Neurological stimulators have been developed to treat pain, movement disorders, functional disorders, spasticity, cancer, cardiac disorders, and various other medical conditions. Implantable neurological stimulation systems generally have an implantable signal generator and one or more leads that deliver electrical pulses to neurological tissue or muscle tissue. For example, several neurological stimulation systems for spinal cord stimulation (SCS) have cylindrical leads that include a lead body with a circular cross-sectional shape and one or more conductive rings (i.e., contacts) spaced apart from each other at the distal end of the lead body. The conductive rings operate as individual electrodes and, in many cases, the SCS leads are implanted percutaneously through a needle inserted into the epidural space, with or without the assistance of a stylet.

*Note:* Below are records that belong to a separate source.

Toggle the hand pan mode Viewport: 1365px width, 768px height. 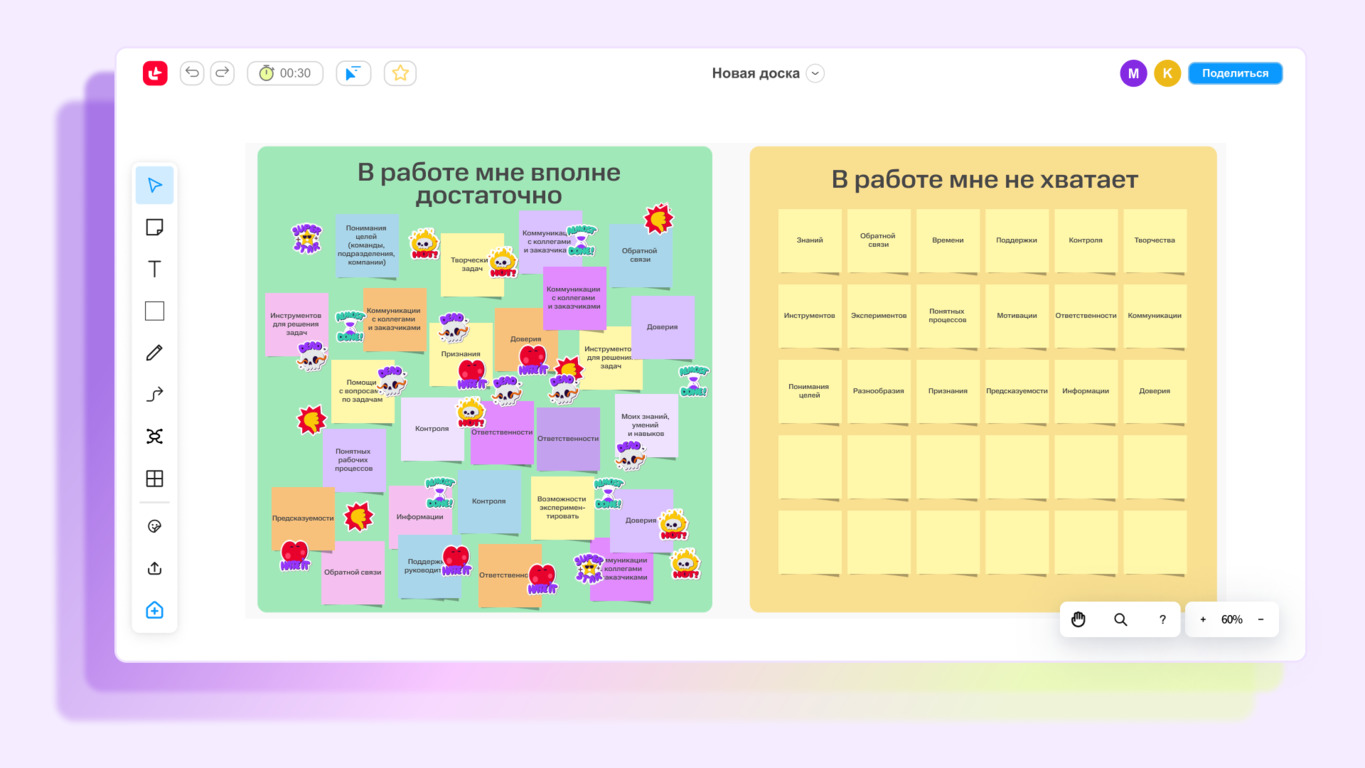1078,620
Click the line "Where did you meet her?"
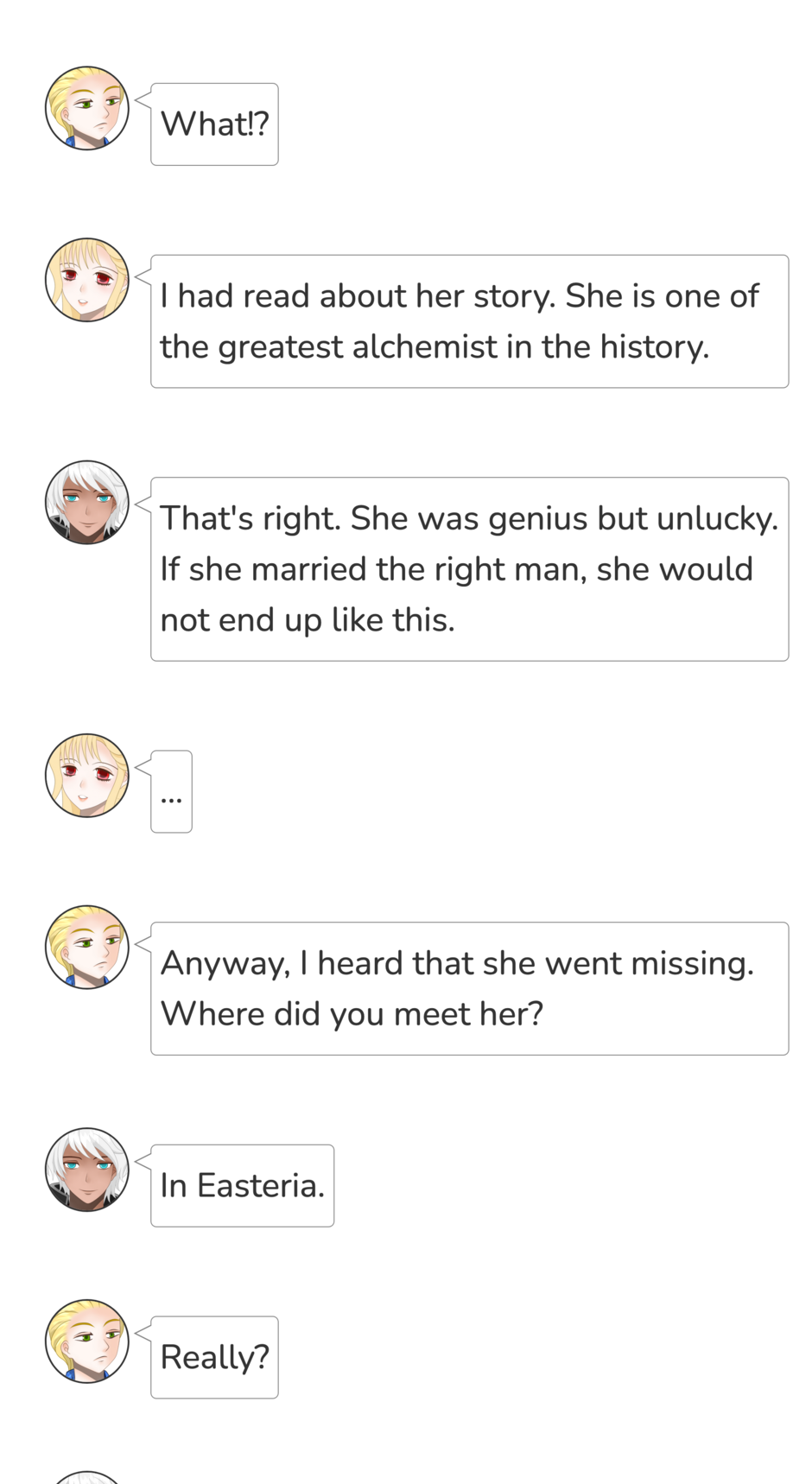The width and height of the screenshot is (812, 1484). (352, 1014)
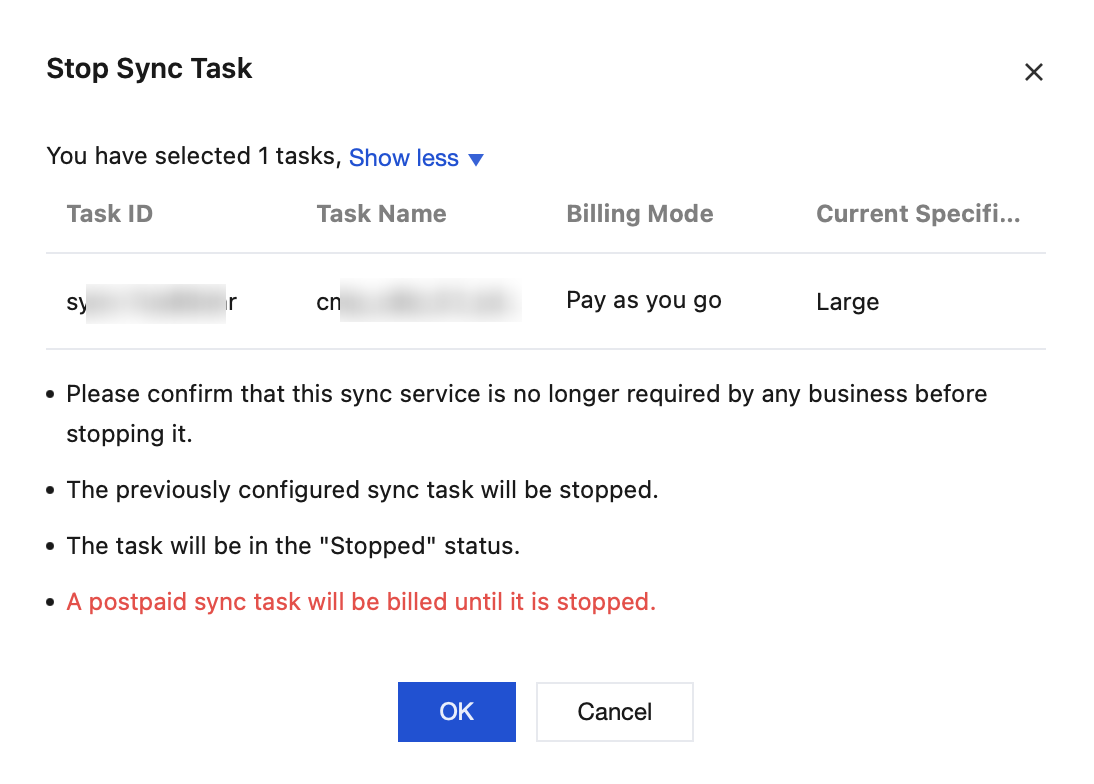Click the note "previously configured sync task"
The width and height of the screenshot is (1094, 784).
(x=362, y=490)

Once implanted, the signal generator applies electrical pulses to the electrodes, which in turn modify the function of the patient's nervous system, such as by altering the patient's responsiveness to sensory stimuli and/or altering the patient's motor-circuit output. In SCS therapy for the treatment of pain, the signal generator applies electrical pulses to the spinal cord via the electrodes. In conventional SCS therapy, electrical pulses are used to generate sensations (known as paresthesia) that mask or otherwise alter the patient's sensation of pain. For example, in many cases, patients report paresthesia as a tingling sensation that is perceived as less uncomfortable than the underlying pain sensation.

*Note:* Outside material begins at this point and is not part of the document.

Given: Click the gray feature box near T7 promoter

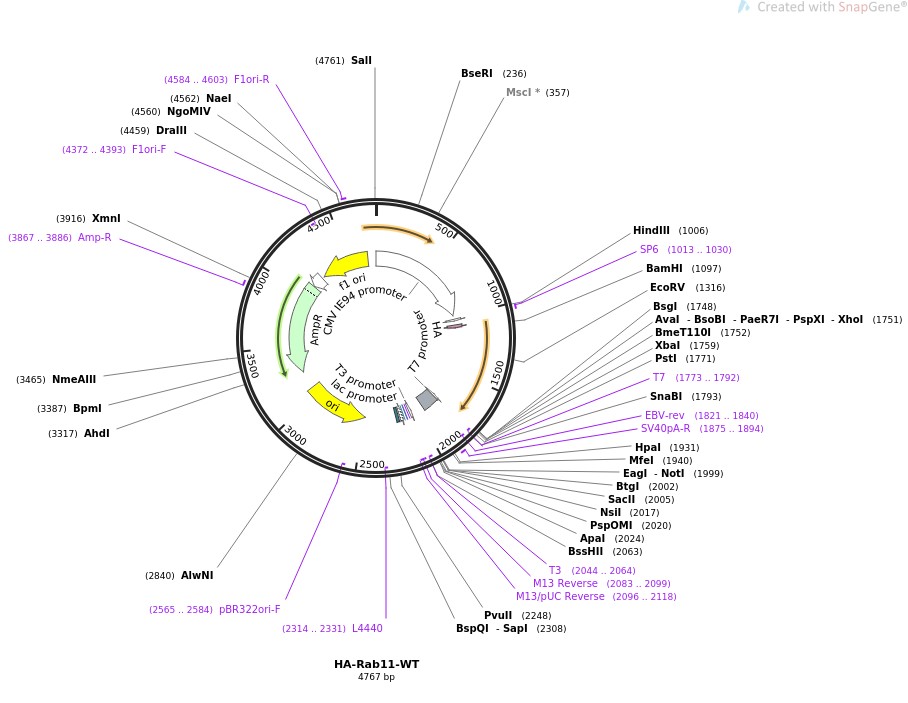Looking at the screenshot, I should (x=427, y=399).
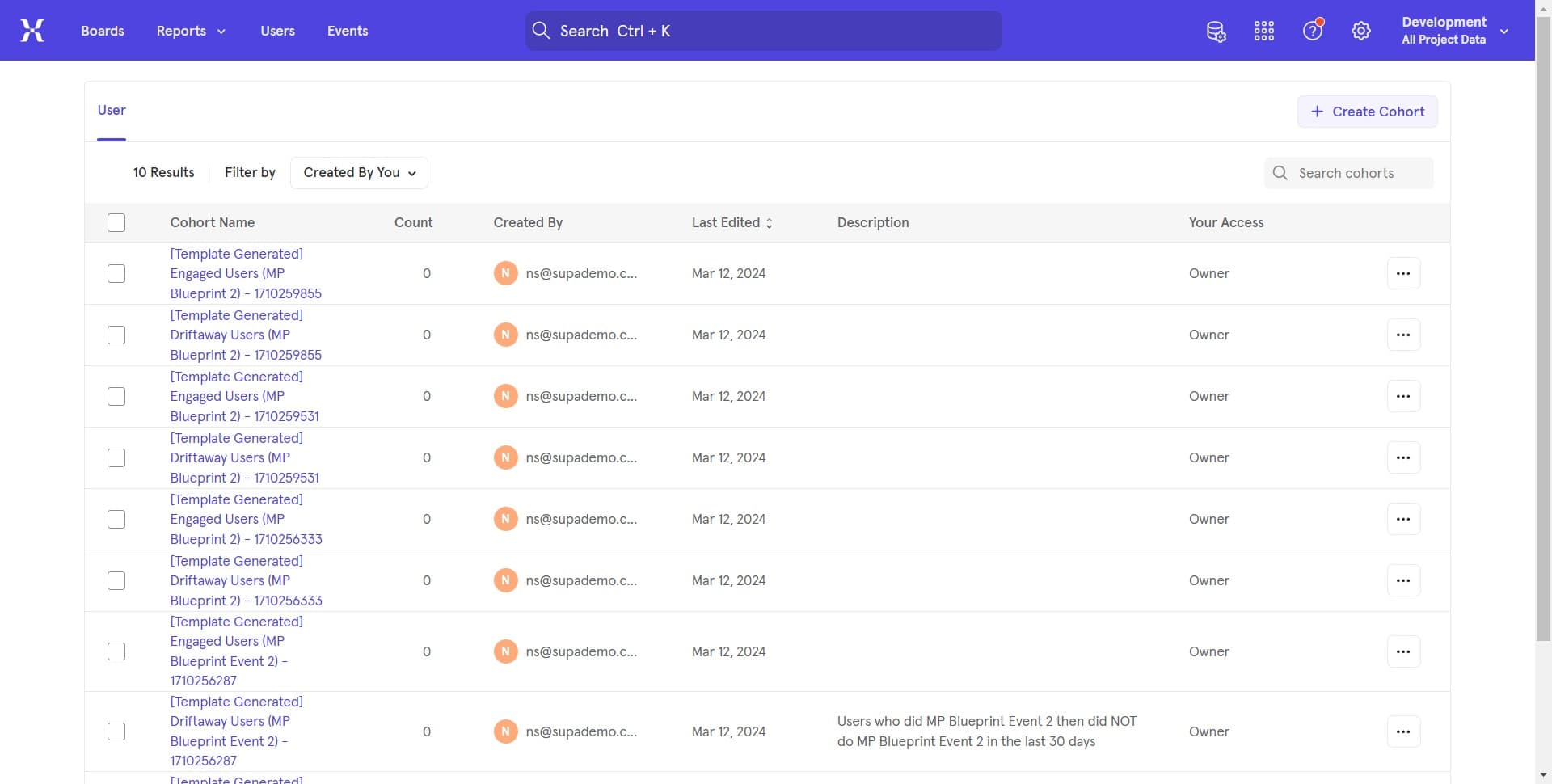The image size is (1552, 784).
Task: Click the Mixpanel logo icon
Action: 32,31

Conventional implanted SCS pulse generators are typically charged using a set of fixed charging parameters. FIG. 1 illustrates a representative process 10 in accordance with the prior art for establishing and using battery charging parameters for standard implantable pulse generators. The process includes a pre-charge parameter selection process 11 and a charging process 12. The pre-charge parameter selection process 11 includes establishing fixed thresholds for charging parameters, including thresholds for charging voltage levels and/or charging current levels, and time limits for one or more phases of the charging process 12 (block 14). The charging process 12 itself includes an initial period during which the battery is charged at a constant current (block 15). At block 16, the process includes determining whether an end-of-charge voltage threshold has been reached. If the voltage threshold has not been reached, then the battery is further charged using the constant current value. If the voltage threshold has been reached, then in block 17, the battery is further charged at a constant voltage level, rather than a constant current level. In block 18, the charger determines whether a minimum end-of-charge current threshold has been reached or, alternatively, whether a charging time limit has been reached. If either condition is met, the charging process stops (block 19). If the relevant condition is not met, the constant voltage phase of the charging process continues until the current threshold or time limit has been reached.

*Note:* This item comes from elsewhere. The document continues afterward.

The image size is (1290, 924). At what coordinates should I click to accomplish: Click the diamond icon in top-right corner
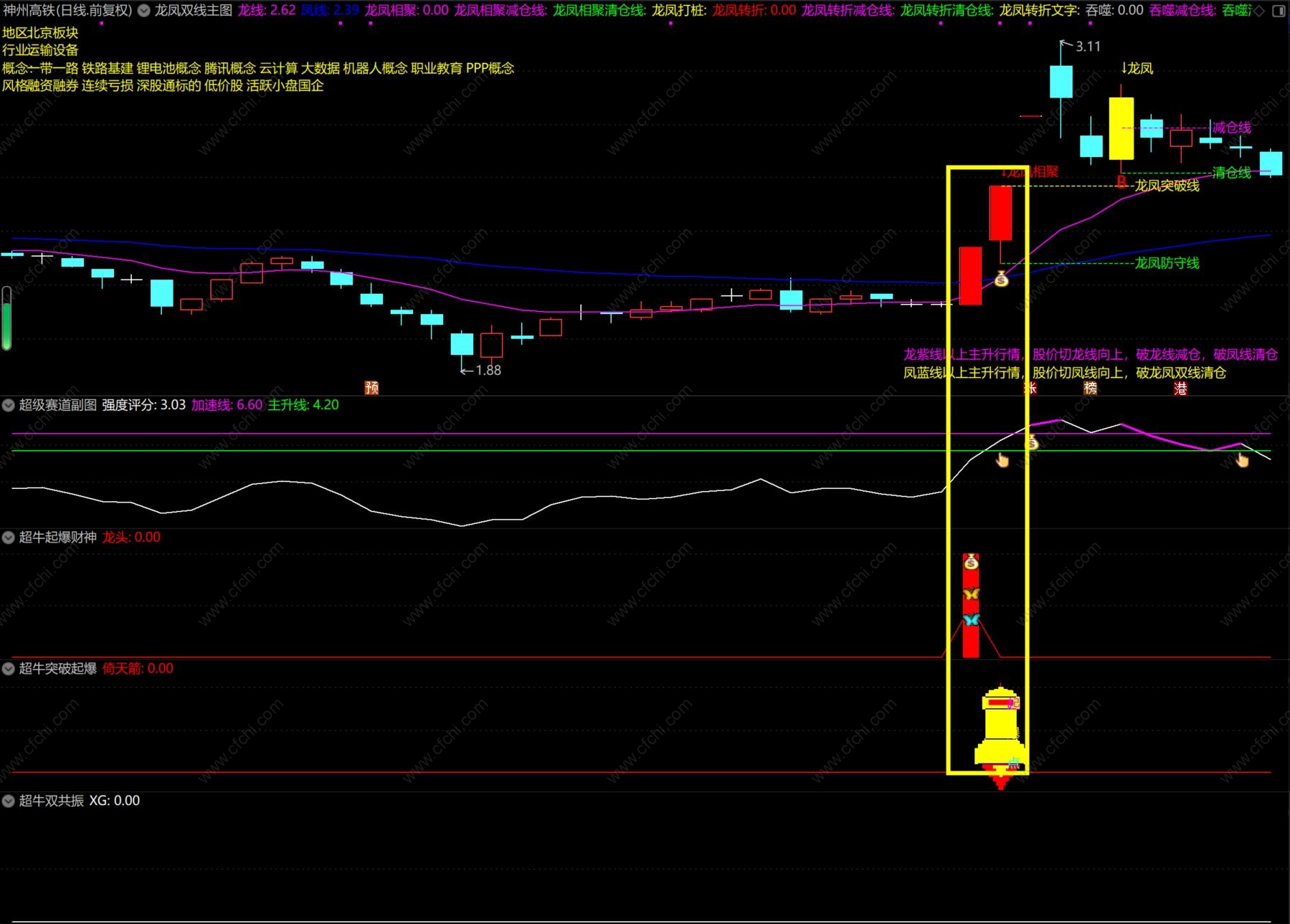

In contrast to traditional or conventional (i.e., paresthesia-based) SCS, a form of paresthesia-free SCS has been developed that uses therapy signal parameters that treat the patient's sensation of pain without generating paresthesia or otherwise using paresthesia to mask the patient's sensation of pain. One of several advantages of paresthesia-free SCS therapy systems is that they eliminate the need for uncomfortable paresthesias, which many patients find objectionable. However, a challenge with paresthesia-free SCS therapy systems is that the signal may be delivered at frequencies, amplitudes, and/or pulse widths that use more power than conventional SCS systems. As a result, the battery of the implanted system can discharge and become depleted at an accelerated rate. Accordingly, a follow-on challenge with providing non-paresthesia-generating spinal cord stimulation via an implanted pulse generator is that, in at least some cases, it may be difficult to maintain an effective signal as the charge available from the pulse generator battery decreases. One approach to power consumption challenges in the context of conventional SCS systems is to increase the frequency with which the pulse generator is charged, but this can be inconvenient for the patient. Another approach is to add signal conditioning hardware, for example, to boost the voltage provided by the battery as the battery discharges. A drawback with this approach is that it can be inefficient. Accordingly, there remains a need for effective and efficient therapy signal delivery, despite the possibility of increased power consumption resulting from the signal delivery parameters used for paresthesia-free patient therapy.